9/14/2009

Outlook on knowledge and man, insecurity, neoauthoritarianism…

Yes, what sort of outlook on knowledge (what you learn about yourself besides plain fact knowledge) do the ones governing* the schools today have (are they denying that you are also learning things about yourself, and others, besides the "fact" knowledge, facts somebody maybe have chosen too**)? And what outlook on man?

*(read: the ones with the highest power, in this case the politicans, whom the people have voted for. Today maybe in a sort of request for "strong" leaders, father-figures? Wanting simple solutions in a complex society and world, a world with many confused young and grownups. In a confusion that's very often denied too? And those, the denying, are probably the most dangerous!? More dangerous the greater the denial is about these things and the more power they get and are given).
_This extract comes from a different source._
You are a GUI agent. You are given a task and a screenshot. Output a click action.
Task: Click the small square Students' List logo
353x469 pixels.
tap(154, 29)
** And maybe that doesn't have to be wrong or harmful, if you declare that you (or somebody else) have chosen those facts. You can encourage the child or student to search for more facts and knowledge in parallel or something in that style.

There are neoauthoritarian winds today everywhere in the society it feels. Obey and keep quiet.

Obey and don’t think yourself. As the old time’s upbringing.

The Swedish pediatrician Lars Gustafsson writes in one of his books, with the title that would be something in the style "Guiding Chldren" ("Lotsa barn"), that it’s the history’s own irony that authoritarian limit setting seems to have become highest fashion once again.

Even though most people today aren’t for earlier times abusive, and by inclinations to violence characterized childrearing, you can wonder if a parent of the type being a plain authority is only good. And Gustafsson still meets people who are minimizing and belittling the effects of corporal punishment of children. Probably claiming that it didn’t harm them or other people.

“Look, they (people of older times) are functioning today!”

But how? What have they missed and lost? Would their lives have turned out maybe entirely differently if they hadn't gotten the upbringing they got?

Addition: But there are other forms of violence too. And physical violence probably still exists even though it's actually criminal. And corporal punishment co-exist with other sorts of violence and abuse and other sorts of lack of respect for the child.

A basic idea in all authoritarian upbringings is that the grownups know best. The children are seen as undeveloped and still injudicious or even foolish. It’s the grownups who have the experience and the general view and therefore it’s best if they decide. Children shall learn what the grownups have to say and obey their orders.

Words like order and consequence are strongly emphasized. Punishments are important (and once again punishments are much more than just corporal) and children have to learn the consequences of erroneous behavior. And it’s the adults who decide what’s right and what’s wrong. And where does the erroneous behavior originate from?

The drawbacks of an authoritarian upbringing are many. One is that the hierarchal decision order often is leading to bad decisions (both here and there I would add). If the grownup knows best everything’s so far so good. But this is in many cases not the case.

Sidetrack: And why doesn’t democracy work neither in small nor in big circumstances so many times? And is this proof that we should skip the whole democracy-idea, as some claim?

Another problem with an authoritarian upbringing is that it's neighbor with violence. As soon as a human being seizes power over another there's risk for abuse.

The big damage arises when we give us the right to lose our heads, for example because “we know best” and afterwards try to justify abuse with for example the words

“You have in fact deserved this, so that’s that!”
The risk for this is greater within the fame of an authoritarian upbringing.

But the absolutely greatest risk with an authoritarian upbringing is probably formulated by the American child psychiatrist Bruno Bettelheim - and this I thought was interesting and probably very true - namely that an authoritarian upbringing leads to children lacking in independency and that this sort of upbringing makes it more difficult for the child to build both a capacity for decisions and an own inner norm system.

I would add that the other side of the coin can become the opposite; you know best (maybe try to convince yourself, sometimes unconsciously).

The result is now that we as grownups are confused now and then! Because of OUR early history (and things we haven't been able to process, because there's still a lot of denial about these things and their effects), where we couldn’t trust our feelings and reactions. Weren’t allowed to call things in question really or see them as wrong (blind obedience in a more or less authoritarian climate), because the way we were raised and treated was supported in the society and the traditional way of raising kids.

Which is no excuse for what we have suffered and missed, however. For the confusion we now struggle with because of the treatment we received. That have lead to that we don’t have contact with feelings which would lead, guide - and also adequately protect us.

And insecure people are on top often met and treated with contempt for weakness… We easily look up to and admire the secure, who “knows”, and down on the insecure!?